◆ Instructions to follow:
Print every entry below again. Nothing may differ from the original.

=== Section Start ===

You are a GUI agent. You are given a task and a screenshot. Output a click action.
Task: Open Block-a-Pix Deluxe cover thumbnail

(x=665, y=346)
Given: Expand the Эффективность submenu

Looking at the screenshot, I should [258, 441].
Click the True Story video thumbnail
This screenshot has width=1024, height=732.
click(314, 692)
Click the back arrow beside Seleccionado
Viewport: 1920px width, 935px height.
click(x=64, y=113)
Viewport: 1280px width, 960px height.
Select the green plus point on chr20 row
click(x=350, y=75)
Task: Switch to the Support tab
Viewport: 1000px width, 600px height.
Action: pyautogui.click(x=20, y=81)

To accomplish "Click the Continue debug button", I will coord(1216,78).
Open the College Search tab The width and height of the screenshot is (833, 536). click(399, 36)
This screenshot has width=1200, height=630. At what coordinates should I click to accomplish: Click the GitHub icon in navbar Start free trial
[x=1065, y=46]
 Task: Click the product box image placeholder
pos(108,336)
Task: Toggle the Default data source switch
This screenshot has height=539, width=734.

=== Section End ===

◆ Problem solution:
You are a GUI agent. You are given a task and a screenshot. Output a click action.
Task: Open Block-a-Pix Deluxe cover thumbnail

(x=665, y=346)
Given: Expand the Эффективность submenu

Looking at the screenshot, I should [258, 441].
Click the True Story video thumbnail
This screenshot has width=1024, height=732.
click(314, 692)
Click the back arrow beside Seleccionado
Viewport: 1920px width, 935px height.
click(x=64, y=113)
Viewport: 1280px width, 960px height.
Select the green plus point on chr20 row
click(x=350, y=75)
Task: Switch to the Support tab
Viewport: 1000px width, 600px height.
Action: pyautogui.click(x=20, y=81)

To accomplish "Click the Continue debug button", I will coord(1216,78).
Open the College Search tab The width and height of the screenshot is (833, 536). click(399, 36)
This screenshot has width=1200, height=630. At what coordinates should I click to accomplish: Click the GitHub icon in navbar Start free trial
[x=1065, y=46]
 Task: Click the product box image placeholder
pos(108,336)
Task: Toggle the Default data source switch
This screenshot has height=539, width=734.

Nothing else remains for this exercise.